Und wie genau kommt die Wirkung des Melissenextraktes zustande?

„Die in Melissenblättern enthaltenen wasserlöslichen Lamiaceengerbstoffe haben hochpotente antivirale Eigenschaften. Sie wirken gegen den Virusbefall auf zwei Ebenen, wie eine Studie von Heidelberger Wissenschaftlern (Schnitzler et al. 2008)1) im Zellversuch zeigen konnte: Einerseits blockieren sie die Rezeptoren auf der Oberfläche der Zelle und verhindern so den Eintritt der Viren in die Zelle. Zusätzlich interagieren die Substanzen mit den Viren selber und hemmen so die Anhaftung an die Wirtszelle. Eine Virusvermehrung und der gefürchtete Krankheitsverlauf können nur nach Eintritt in die Zelle stattfinden und werden so verhindert.“

Das Resultat der Studie sei eine hervorragende antivirale Wirkung des Melissenextraktes bei gleichzeitig geringer Zytotoxizität für die behandelten Zellen. Daraus ergebe sich die gute präventive Eigenschaft gegenüber Virusinfektionen, die Aciclovir im Vergleich nicht zeige.

„Außerdem wirken die ätherischen Öle der Melisse leicht antibakteriell. Melissenextrakt induziert in Studien keine Resistenzentwicklung bei den untersuchten Viren.“

Melissenextrakthaltige Cremes werden 2 – 4mal täglich auf die befallene Lippenregion aufgebracht.

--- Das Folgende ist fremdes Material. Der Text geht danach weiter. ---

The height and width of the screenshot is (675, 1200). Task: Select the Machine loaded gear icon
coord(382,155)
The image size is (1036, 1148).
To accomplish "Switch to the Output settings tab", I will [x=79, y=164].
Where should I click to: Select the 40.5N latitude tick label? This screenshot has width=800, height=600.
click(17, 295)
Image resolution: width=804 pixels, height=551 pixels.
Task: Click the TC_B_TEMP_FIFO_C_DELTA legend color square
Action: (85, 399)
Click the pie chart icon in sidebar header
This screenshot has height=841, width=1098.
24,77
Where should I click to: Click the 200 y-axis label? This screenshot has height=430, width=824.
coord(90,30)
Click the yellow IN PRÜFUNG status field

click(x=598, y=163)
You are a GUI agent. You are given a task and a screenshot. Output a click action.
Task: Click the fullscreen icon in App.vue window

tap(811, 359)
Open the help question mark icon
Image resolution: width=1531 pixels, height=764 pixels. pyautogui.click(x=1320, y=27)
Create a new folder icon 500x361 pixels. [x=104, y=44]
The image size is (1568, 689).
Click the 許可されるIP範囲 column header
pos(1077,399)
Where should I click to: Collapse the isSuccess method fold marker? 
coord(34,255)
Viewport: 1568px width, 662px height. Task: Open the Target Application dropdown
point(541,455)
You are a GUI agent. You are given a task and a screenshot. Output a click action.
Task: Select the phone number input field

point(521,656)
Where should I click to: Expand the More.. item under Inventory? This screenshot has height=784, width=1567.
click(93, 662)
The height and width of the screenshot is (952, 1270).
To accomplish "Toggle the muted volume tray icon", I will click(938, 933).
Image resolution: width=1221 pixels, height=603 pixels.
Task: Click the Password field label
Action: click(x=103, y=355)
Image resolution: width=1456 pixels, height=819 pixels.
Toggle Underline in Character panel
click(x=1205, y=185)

Diese Melissen-Cremes sind hautverträglich, unterstützen den Heilungsprozess und können auch in Schwangerschaft und Stillzeit sowie im Kindesalter angewendet werden.

Wichtig ist, dass die Melissen-Creme auch auf die scheinbar nicht betroffenen angrenzenden Hautareale aufgetragen wird.

Quelle:

http://www.pta-aktuell.de/themen/news/6792-Gib-Herpes-keine-Chance/

Kommentar & Ergänzung:

Neben den Melissensalben gegen Fieberbläschen werden in der Phytotherapie auch Heilpflanzen-Präparate auf der Basis von Salbeiextrakt und Rhabarberwurzelextrakt angewendet.

Auch Melissenöl (teuer!), Pfefferminzöl und Teebaumöl zeigen eine gute Wirkung gegen Herpesviren.

Alle lokalen antiviralen Behandlungen sind allerdings nur wirksam im frühen Stadium der Herpes-Infektion.